Diagram of a high-cost disaster recovery option with load balancers across multiple regions in the production environment.

Zero-cost Option: The Steps

The zero-cost option does not require the advance launch of additional resources in the recovery region; the only cost incurred is for practicing the DR drills.

Step 1: Configure Backups

At this stage, reducing data loss is the top priority. The first step is configuring the cross-region backups in the recovery region. With a proper backup configuration, you can reduce RPO. It's essential to configure the cross-region backups of:

S3 buckets
Database backups
DNS zone file backups
Configuration (chef/puppet) server configuration
CICD (Jenkins/GoCD/ArgoCD) server configuration
Application configurations
Ansible playbooks
Bash scripts for deployments and cronjobs
Any other application dependencies required for restoring the application

Step 2: Write Infrastructure-as-a-Code (IaaC) Templates - Process Automation

Using IaaC to launch the AWS infrastructure and configure the application will reduce the RTO significantly, and automating the process will lessen the likelihood of human errors. Many automation tools are widely available.

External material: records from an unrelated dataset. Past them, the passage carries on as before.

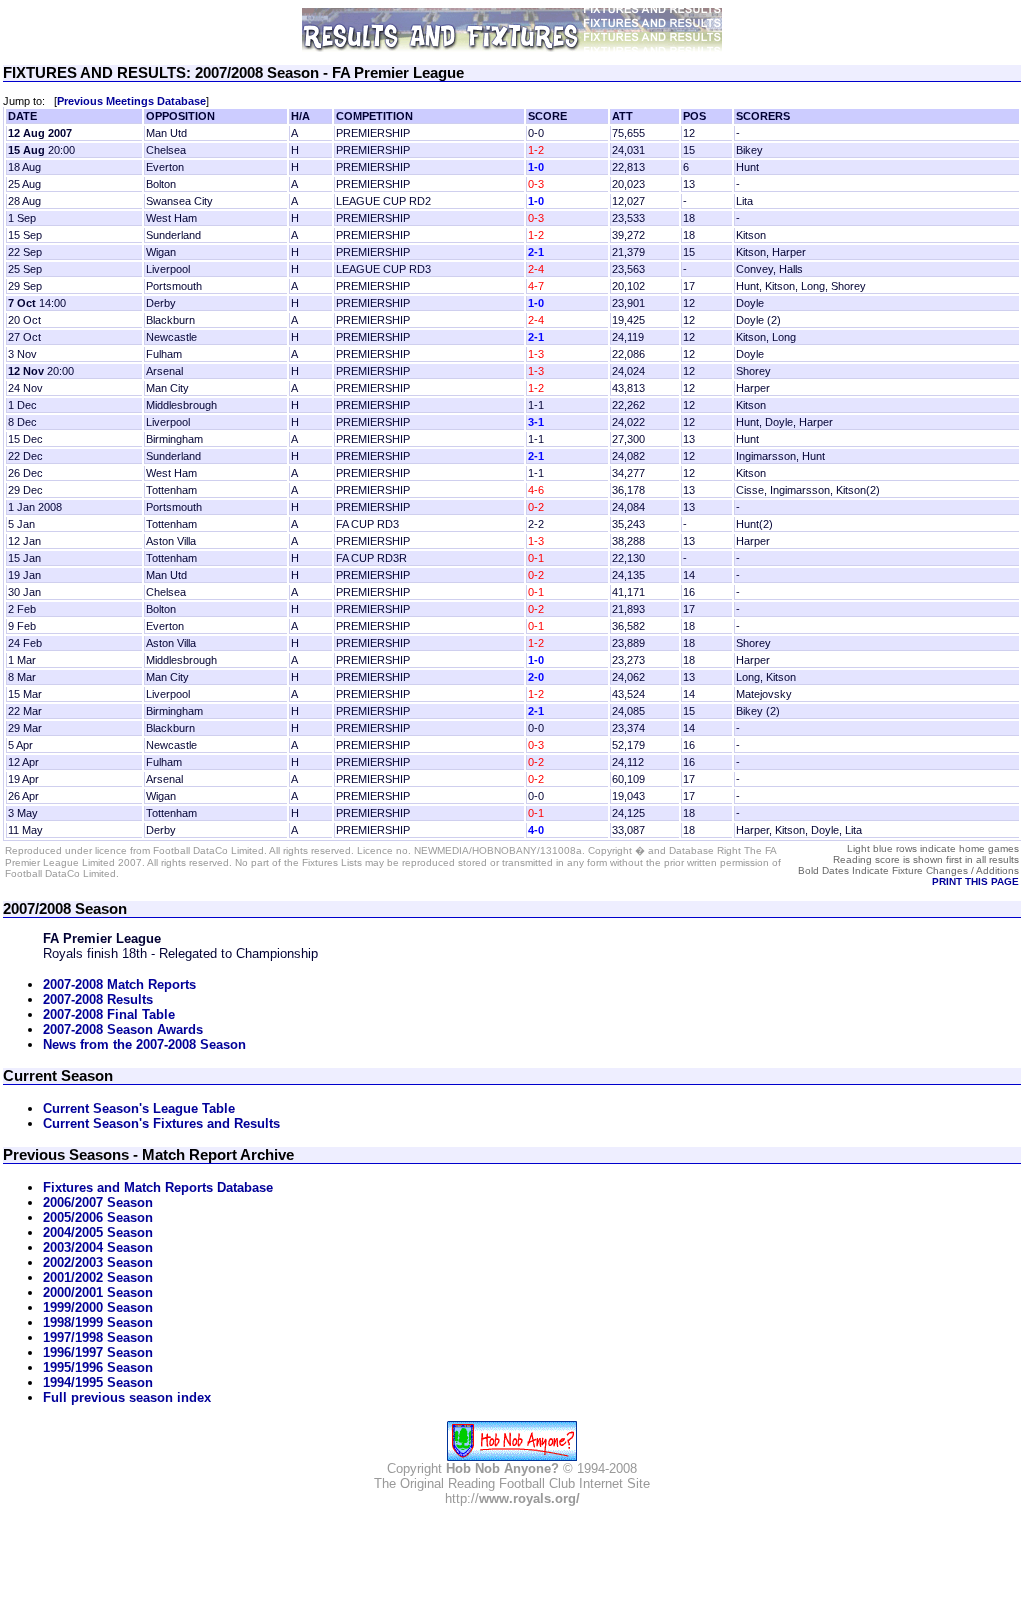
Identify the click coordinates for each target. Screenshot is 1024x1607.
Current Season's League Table (139, 1108)
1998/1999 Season (98, 1322)
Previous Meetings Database (131, 101)
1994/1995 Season (98, 1382)
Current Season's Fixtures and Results (161, 1123)
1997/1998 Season (98, 1337)
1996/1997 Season (98, 1352)
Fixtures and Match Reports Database (158, 1187)
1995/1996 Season (98, 1367)
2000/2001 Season (98, 1292)
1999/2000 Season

Terraform code to launch application infrastructure in AWS
Ansible playbooks to configure Application AMI, Chef server, CICD servers, MongoDB Replica Sets Clusters, and other standalone servers
Scripts to bootstrap the EKS cluster

Step 3: Prepare for a DR Drill

The preparation for a DR drill should be done in advance through a specified process. The following is a sample method to get ready for a DR drill:

Select an environment similar to the production
Prepare a plan to launch complete production infrastructure in the recovery region
Identify all the application dependencies in the recovery region
Configure the cross-region backup of all the databases & configurations
Get ready with automation scripts with the help of Terraform, Ansible, and Shell-Scripts
Identify the team members for DR Drill and make their responsibilities known
Test your automation scripts and backup restoration in the recovery region
Note the time taken for each task to get a rough estimate of the drill time

Step 4: Execute the DR Drill

The objective of the DR drill is to test the automation scripts and obtain the exact RTO. Once the plan is set, decide a date and time to execute your DR drill. Regular practice is advisable to perfect your restoration capabilities.

Benefits of DR Drills

Practicing DR Drill boosts confidence that the production environment can be restored within a decided timeline.
Drills help identify gaps and provide exact RTO and RPO timelines.
They provide your customers with research-backed evidence of your disaster readiness.

Conclusion

Though AWS regions are very reliable, preparing for a disaster is a business-critical SaaS Application requirement. Multi-region or Multi-cloud deployments are complex, expensive architectures, and deciding the appropriate DR option depends on your budget and uptime SLA to recover during such disasters.